■ **EXERCISE GOAL**
Within the data below, find the string "Village" and return each line where it occurs.

Records from a data source

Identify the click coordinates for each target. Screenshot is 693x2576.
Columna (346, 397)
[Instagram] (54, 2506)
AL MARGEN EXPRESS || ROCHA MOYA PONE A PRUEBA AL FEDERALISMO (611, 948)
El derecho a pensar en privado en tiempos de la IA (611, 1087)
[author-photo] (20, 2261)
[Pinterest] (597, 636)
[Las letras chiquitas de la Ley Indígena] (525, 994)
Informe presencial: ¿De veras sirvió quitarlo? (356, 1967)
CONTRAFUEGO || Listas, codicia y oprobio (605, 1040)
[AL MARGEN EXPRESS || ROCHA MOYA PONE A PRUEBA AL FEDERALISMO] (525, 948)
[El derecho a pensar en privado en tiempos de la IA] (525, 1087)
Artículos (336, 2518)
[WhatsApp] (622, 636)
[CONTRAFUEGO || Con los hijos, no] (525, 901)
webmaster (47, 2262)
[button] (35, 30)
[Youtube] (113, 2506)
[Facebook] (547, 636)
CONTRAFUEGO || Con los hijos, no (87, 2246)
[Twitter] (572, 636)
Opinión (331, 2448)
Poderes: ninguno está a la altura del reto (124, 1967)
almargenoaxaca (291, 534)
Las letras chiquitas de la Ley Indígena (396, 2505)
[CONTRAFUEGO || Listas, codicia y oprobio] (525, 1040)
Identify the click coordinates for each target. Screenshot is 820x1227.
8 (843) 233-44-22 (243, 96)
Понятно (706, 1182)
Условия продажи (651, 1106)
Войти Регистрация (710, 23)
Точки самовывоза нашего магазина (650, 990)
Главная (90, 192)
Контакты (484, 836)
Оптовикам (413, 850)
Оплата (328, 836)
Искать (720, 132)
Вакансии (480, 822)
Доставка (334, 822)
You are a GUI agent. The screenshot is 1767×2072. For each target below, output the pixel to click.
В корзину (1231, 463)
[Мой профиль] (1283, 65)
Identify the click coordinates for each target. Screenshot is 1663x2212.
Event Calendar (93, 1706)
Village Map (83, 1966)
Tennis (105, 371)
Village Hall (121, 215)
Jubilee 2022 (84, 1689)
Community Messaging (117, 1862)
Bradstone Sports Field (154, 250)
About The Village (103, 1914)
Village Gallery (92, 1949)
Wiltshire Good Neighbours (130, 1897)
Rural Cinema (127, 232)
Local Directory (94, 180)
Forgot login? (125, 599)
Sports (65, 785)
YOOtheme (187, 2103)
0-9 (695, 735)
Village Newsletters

■ **SOLVED EXERCISE**
Village Map (83, 1966)
Village Hall (121, 215)
About The Village (103, 1914)
Village Gallery (92, 1949)
Village Newsletters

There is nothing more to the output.